Vor-Ort-Untersuchungen zeigen, wie es mit der sozialen Verantwortung in Fabriken aussieht. Wir bringen ein Interview zum Audit des Ethik-Tests Digitalkameras.

Die Untersuchung der gesellschaftlichen Verantwortung eines Unternehmens ist nicht einfach mit der Auswertung eines Fragebogens getan. Um die Angaben zu überprüfen, werden auch Vor-Ort-Untersuchungen in den Fertigungsstätten Asiens durchgeführt. Wie gehen solche Audits eigentlich vor sich? Wovor haben große Konzerne Angst? Wir lassen eine Vertreterin von „Engaged“ zu Wort kommen, jene Organisation, die diese Überprüfungen für den Ethik-Test Digitalkamerahersteller unternommen hat.

Entwicklungen mitverfolgen

 „Engaged – Partnerships for Change” eine Non-Government-Organisation (NGO – regierungsunabhängige Organisation) mit Sitz in Brüssel, will mehr sein als eine bloße Audit-Agentur. Sie begnügt sich nicht mit der einmaligen Überprüfung der sozialen Verantwortung von Fabriken in Fernost, sondern engagiert sich auch proaktiv, also vorausschauend, für die Verbesserung der Arbeitsbedingungen und die Förderung des Problembewusstseins.

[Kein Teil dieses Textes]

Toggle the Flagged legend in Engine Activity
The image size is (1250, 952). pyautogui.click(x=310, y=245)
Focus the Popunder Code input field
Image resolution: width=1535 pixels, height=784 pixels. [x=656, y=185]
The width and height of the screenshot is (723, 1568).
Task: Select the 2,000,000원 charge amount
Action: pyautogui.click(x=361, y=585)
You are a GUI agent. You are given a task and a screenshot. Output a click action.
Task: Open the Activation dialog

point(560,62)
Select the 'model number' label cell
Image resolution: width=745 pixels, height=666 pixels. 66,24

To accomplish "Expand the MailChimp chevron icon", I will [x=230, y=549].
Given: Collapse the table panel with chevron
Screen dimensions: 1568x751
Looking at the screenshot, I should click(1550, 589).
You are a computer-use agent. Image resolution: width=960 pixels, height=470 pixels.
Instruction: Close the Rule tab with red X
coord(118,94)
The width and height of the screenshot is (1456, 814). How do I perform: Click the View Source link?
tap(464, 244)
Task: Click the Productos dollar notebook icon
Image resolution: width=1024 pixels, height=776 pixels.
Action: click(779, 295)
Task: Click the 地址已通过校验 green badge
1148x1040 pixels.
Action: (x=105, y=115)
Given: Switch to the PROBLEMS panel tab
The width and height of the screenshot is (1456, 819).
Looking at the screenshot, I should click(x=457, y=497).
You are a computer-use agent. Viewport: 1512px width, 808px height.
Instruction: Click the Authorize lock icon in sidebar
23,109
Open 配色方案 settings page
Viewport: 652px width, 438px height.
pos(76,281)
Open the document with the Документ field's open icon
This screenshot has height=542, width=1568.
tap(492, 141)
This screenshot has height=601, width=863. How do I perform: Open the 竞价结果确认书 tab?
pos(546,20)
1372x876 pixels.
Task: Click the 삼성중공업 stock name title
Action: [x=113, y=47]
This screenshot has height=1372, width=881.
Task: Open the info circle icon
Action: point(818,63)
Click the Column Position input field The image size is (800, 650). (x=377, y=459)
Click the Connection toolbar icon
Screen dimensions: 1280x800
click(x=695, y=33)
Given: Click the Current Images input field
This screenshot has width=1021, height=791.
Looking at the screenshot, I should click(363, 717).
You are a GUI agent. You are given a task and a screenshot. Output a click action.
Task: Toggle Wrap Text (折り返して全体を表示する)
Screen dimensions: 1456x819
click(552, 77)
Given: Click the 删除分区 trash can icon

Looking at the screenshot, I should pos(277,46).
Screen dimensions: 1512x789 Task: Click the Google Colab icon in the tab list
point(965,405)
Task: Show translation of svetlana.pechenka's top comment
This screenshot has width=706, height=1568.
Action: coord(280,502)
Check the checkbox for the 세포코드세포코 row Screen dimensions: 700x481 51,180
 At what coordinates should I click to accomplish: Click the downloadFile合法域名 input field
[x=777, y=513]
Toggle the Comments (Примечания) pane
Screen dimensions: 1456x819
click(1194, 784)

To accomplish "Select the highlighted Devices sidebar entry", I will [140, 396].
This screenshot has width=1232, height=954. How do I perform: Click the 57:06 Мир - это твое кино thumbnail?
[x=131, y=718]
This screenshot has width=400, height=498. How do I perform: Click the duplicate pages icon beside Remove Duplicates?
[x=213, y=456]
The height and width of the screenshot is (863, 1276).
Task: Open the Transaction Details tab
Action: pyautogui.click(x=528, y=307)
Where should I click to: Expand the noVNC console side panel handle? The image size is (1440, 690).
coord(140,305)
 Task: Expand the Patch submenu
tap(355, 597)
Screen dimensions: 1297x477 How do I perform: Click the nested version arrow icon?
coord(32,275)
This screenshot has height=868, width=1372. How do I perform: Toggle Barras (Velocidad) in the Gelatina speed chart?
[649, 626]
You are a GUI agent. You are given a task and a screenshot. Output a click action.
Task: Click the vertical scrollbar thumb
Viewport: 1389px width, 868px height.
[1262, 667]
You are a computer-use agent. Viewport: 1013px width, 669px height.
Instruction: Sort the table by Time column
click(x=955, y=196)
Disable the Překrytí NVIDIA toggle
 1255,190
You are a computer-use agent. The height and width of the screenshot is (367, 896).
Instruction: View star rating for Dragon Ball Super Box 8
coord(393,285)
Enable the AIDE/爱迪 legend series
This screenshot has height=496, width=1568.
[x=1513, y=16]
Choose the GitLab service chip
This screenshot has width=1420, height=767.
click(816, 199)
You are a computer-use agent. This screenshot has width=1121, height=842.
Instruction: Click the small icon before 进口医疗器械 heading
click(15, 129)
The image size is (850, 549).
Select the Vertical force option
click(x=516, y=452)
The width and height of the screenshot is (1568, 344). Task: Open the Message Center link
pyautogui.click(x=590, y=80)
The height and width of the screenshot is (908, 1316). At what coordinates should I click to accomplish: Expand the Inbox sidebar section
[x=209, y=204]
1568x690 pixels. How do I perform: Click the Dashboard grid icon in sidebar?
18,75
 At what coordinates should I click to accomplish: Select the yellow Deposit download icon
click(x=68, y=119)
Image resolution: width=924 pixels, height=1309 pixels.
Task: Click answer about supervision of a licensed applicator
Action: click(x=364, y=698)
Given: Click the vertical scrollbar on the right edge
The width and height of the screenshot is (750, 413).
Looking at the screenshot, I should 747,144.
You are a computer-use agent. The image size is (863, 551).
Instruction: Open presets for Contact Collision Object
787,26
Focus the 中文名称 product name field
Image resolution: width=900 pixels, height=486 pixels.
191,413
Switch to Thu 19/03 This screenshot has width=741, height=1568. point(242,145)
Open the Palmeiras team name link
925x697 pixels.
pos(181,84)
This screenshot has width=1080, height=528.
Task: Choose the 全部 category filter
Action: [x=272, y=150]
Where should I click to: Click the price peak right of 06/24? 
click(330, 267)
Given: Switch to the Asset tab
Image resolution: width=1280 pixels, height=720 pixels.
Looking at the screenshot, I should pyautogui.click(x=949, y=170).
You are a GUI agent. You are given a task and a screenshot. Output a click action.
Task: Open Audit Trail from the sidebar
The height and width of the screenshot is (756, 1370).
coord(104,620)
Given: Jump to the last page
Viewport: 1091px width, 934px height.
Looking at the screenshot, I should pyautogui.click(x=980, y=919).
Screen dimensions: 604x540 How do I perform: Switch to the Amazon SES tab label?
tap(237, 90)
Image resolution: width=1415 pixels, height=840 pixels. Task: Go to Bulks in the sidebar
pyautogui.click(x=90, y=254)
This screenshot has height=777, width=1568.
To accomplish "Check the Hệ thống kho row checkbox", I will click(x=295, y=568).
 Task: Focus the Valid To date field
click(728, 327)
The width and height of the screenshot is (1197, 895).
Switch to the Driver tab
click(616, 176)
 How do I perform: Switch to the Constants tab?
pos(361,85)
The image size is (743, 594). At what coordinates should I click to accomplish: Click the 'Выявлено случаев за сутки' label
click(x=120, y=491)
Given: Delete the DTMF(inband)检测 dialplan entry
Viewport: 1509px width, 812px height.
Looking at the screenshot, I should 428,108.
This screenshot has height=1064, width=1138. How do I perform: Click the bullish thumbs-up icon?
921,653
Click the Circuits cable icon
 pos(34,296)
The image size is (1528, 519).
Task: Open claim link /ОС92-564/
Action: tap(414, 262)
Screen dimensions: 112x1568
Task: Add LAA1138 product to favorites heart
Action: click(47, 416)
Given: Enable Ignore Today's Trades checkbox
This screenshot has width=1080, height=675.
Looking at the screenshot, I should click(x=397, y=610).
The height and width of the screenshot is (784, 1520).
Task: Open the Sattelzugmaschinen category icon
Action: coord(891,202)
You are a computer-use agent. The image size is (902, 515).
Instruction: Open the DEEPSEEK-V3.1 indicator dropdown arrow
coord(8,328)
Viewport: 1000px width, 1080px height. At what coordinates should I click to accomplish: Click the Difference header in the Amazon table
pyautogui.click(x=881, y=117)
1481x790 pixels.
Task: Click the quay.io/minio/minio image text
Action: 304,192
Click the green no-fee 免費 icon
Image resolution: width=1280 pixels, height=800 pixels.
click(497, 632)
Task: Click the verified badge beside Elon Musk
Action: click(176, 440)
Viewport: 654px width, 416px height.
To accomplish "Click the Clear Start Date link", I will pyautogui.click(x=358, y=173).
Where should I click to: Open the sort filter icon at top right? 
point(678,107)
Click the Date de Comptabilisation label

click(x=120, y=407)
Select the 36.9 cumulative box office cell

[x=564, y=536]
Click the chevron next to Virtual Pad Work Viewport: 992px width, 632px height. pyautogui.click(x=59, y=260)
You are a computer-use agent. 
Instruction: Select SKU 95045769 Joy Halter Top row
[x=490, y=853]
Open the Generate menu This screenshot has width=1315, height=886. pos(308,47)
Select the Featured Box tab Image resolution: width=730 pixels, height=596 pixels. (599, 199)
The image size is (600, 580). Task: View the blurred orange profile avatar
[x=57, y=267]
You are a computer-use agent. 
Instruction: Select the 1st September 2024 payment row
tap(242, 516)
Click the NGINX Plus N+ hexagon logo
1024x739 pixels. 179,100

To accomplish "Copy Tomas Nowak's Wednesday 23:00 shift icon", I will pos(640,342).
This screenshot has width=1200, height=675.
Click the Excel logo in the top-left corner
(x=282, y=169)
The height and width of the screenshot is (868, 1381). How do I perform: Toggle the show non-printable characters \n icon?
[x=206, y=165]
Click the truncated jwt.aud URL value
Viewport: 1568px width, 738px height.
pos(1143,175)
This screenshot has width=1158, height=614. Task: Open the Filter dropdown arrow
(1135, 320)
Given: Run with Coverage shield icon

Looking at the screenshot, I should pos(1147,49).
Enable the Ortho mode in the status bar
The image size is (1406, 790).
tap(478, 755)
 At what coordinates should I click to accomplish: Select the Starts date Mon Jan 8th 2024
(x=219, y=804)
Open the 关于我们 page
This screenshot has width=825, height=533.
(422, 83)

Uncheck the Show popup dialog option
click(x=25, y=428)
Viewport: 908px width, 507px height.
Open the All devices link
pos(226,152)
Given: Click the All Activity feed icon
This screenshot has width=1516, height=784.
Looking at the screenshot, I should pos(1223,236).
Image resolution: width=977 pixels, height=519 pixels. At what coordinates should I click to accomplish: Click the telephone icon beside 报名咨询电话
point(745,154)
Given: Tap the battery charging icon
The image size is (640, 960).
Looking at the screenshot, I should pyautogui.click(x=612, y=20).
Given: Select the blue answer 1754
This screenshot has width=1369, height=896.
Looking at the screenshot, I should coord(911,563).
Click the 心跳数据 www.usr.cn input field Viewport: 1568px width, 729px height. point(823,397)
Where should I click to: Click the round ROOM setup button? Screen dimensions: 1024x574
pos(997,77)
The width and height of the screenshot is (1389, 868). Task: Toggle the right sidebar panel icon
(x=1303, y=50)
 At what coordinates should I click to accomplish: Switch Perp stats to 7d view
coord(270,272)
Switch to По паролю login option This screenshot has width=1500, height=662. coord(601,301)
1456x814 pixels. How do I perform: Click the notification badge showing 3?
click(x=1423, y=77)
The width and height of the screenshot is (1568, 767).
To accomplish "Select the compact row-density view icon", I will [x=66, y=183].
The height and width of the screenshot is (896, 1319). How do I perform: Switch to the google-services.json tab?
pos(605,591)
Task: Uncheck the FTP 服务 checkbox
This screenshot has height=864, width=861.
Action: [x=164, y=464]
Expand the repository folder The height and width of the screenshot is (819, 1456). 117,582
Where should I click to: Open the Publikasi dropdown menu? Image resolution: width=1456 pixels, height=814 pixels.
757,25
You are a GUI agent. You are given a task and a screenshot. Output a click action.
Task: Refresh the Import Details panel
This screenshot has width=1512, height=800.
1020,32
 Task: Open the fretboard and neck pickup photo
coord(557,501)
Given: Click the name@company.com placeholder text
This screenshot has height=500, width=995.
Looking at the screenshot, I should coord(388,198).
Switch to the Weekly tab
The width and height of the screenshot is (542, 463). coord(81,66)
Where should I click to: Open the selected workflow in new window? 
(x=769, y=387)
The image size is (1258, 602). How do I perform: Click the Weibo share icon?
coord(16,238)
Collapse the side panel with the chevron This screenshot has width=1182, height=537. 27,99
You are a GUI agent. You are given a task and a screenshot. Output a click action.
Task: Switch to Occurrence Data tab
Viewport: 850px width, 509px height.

Engaged hat im Auftrag von ICRT, der Internationalen Testorganisation der Konsumentenorganisationen, die Vor-Ort-Untersuchungen für den Ethik-Test Digitalkamerahersteller durchgeführt. Mitzi Zaruk, Auditorin bei Engaged: „Wir haben diese Organisation gegründet, weil wir Verbesserungen auf lokaler Ebene erreichen wollen. Wir wollen mitverfolgen, wie sich die Fabriken nach unseren Audits weiterentwickeln.“

Scharfe Wachhunde

Zur konkreten Untersuchung der Kamera-Fertigungsstätten bemerkt Zaruk, dass die Branche bis dahin keine Erfahrungen mit kritischen Überprüfungen gehabt hätte. Neun der zehn im Ethik-Test untersuchten Unternehmen hatten zuvor nie mit einer NGO zusammengearbeitet, geschweige denn mit einer, die unabhängige Audits durchführt. NGOs gelten als scharfe watchdogs (Wachhunde), daher hätten, so Zaruk, die Firmen ihrem Besuch mit Bangen entgegengesehen. „Es gibt da wohl eine stereotype Vorstellung von NGOs in den Köpfen des Managements. Da ist es nicht die Frage, ob ich Hörner trage, sondern wie viele davon“, amüsiert sich Mitzi Zaruk.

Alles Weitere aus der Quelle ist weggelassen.